*GIVEN REQUEST 1*
Retype the passage from the Hadoop error post below, from "at org.apache.hadoop.mapred.YarnChild$2.run(YarnChild.java:162)" up to and including "at javax.security.auth.Subject.doAs(Subject.java:415)".
*GIVEN REQUEST 2*
Write the next part of the forum post below about the Hadoop map class error, picking up after its last sentence.

*DOCUMENT EXCERPT*
####

问题
I am trying to run my PDFWordCount map-reduce program on hadoop 2.2.0 but I get this error:
13/12/25 23:37:26 INFO mapreduce.Job: Task Id : attempt_1388041362368_0003_m_000009_2, Status : FAILED
Error: java.lang.RuntimeException: java.lang.ClassNotFoundException: Class PDFWordCount$MyMap not found
at org.apache.hadoop.conf.Configuration.getClass(Configuration.java:1720)
at org.apache.hadoop.mapreduce.task.JobContextImpl.getMapperClass(JobContextImpl.java:186)
at org.apache.hadoop.mapred.MapTask.runNewMapper(MapTask.java:721)
at org.apache.hadoop.mapred.MapTask.run(MapTask.java:339)
at org.apache.hadoop.mapred.YarnChild$2.run(YarnChild.java:162)
at java.security.AccessController.doPrivileged(Native Method)
at javax.security.auth.Subject.doAs(Subject.java:415)
at org.apache.hadoop.security.UserGroupInformation.doAs(UserGroupInformation.java:1491)
at org.apache.hadoop.mapred.YarnChild.main(YarnChild.java:157)
Caused by: java.lang.ClassNotFoundException: Class PDFWordCount$MyMap not found
at org.apache.hadoop.conf.Configuration.getClassByName(Configuration.java:1626)
at org.apache.hadoop.conf.Configuration.getClass(Configuration.java:1718)
... 8 more
It says that my map class is not known. I have a cluster with a namenod and 2 datanodes on 3 VMs.

####

*INFORMATION PROVIDED*
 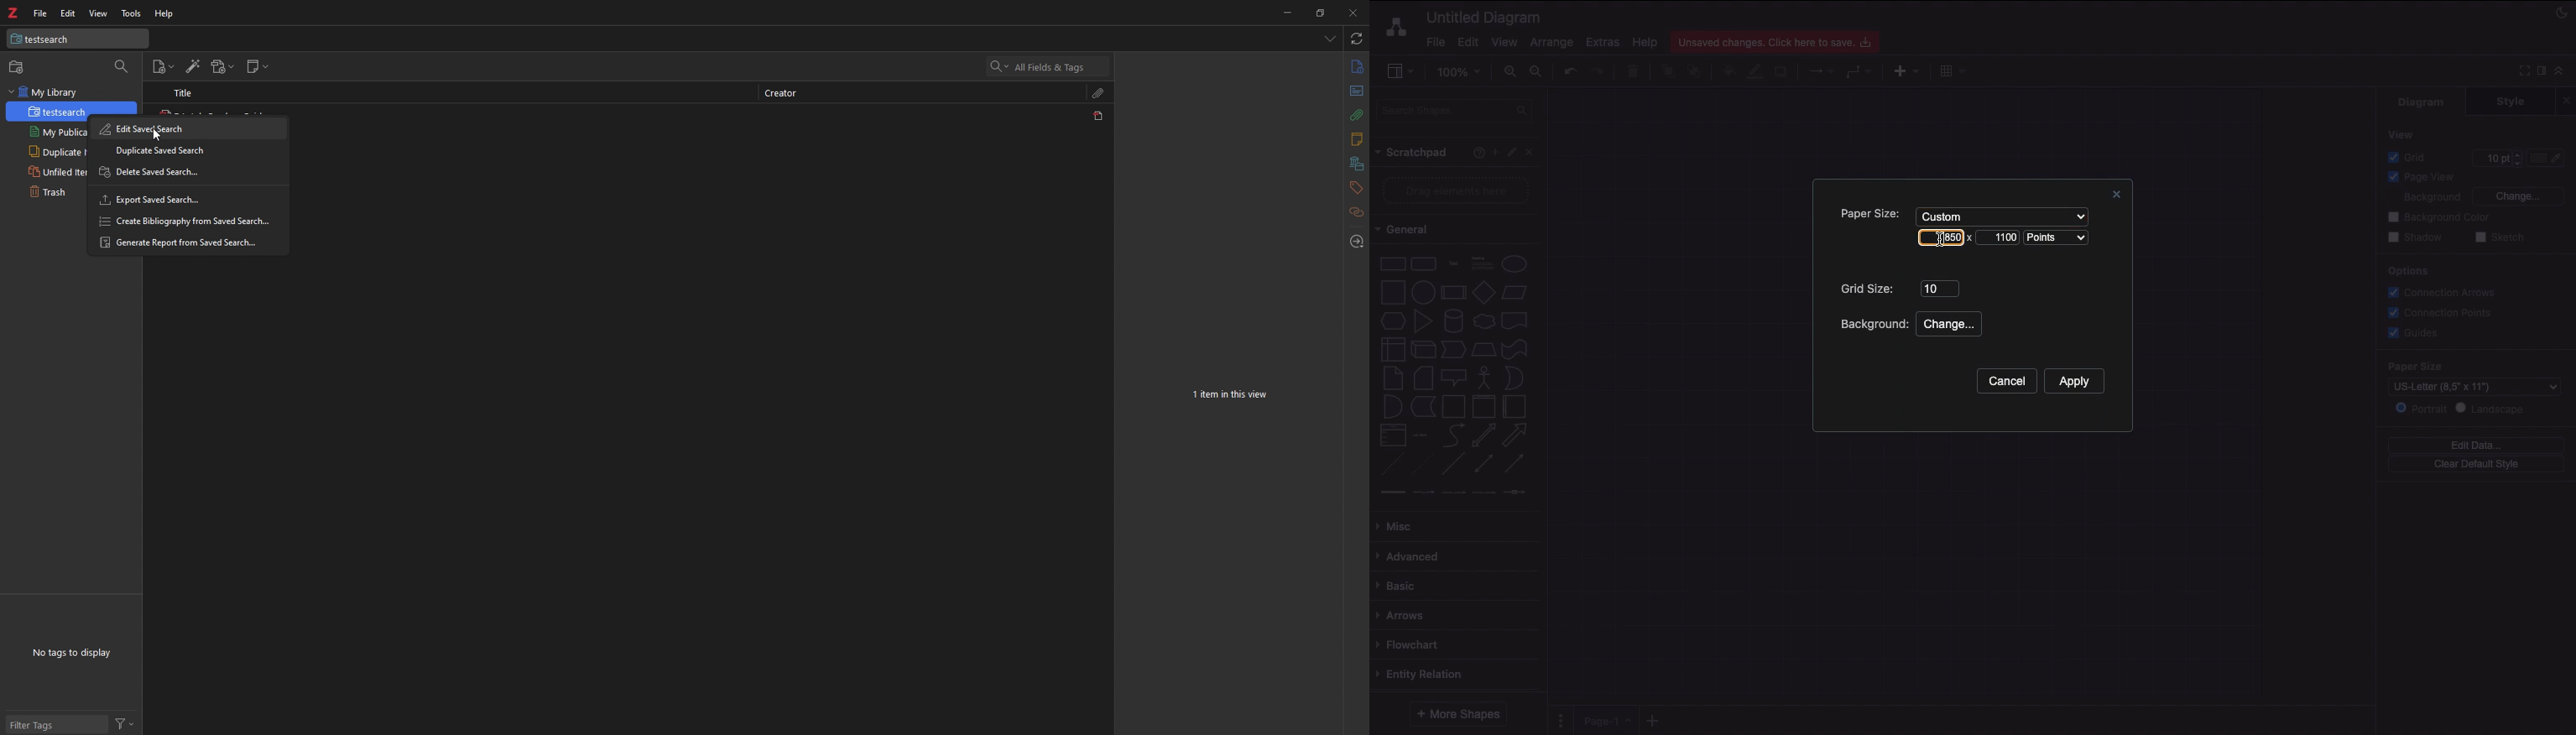 I want to click on Cursor, so click(x=158, y=135).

####

*FINAL RESULT 1*
at org.apache.hadoop.mapred.YarnChild$2.run(YarnChild.java:162)
at java.security.AccessController.doPrivileged(Native Method)
at javax.security.auth.Subject.doAs(Subject.java:415)

*FINAL RESULT 2*
My main function is this:
public static void main(String[] args) throws Exception {
Configuration conf = new Configuration();
@SuppressWarnings("deprecation")
Job job = new Job(conf, "wordcount");
job.setOutputKeyClass(Text.class);
job.setOutputValueClass(IntWritable.class);
job.setMapperClass(MyMap.class);
job.setReducerClass(MyReduce.class);
job.setInputFormatClass(PDFInputFormat.class);
job.setOutputFormatClass(TextOutputFormat.class);
FileInputFormat.addInputPath(job, new Path(args[0]));
FileOutputFormat.setOutputPath(job, new Path(args[1]));
job.setJarByClass(PDFWordCount.class);
job.waitForCompletion(true);
}
If I run my jar using this command:
yarn jar myjar.jar PDFWordCount /in /out
it takes /in
as output path and gives me error while I have job.setJarByClass(PDFWordCount.class);
in my main function as you see above.
I have run simple WordCount project with main function exactly like this main function and to run it, I used yarn jar wc.jar MyWordCount /in2 /out2
and it run flawlessly.
I can't understand what is the problem!
UPDATE: I tried to move my work from this project to wordcount project I have used successfully. I built a package, copied related files from pdfwordcount project to this package and exported the project (my main was not changed to used PDFInputFormat
, so I did nothing except moving java files to new package.) It didn't work. I deleted files from other project but it didn't work. I moved java file back to default package but it didn't work!
What's wrong?!
回答1:
I found a way to overcome this problem, even though I couldn't understand what was the problem actually.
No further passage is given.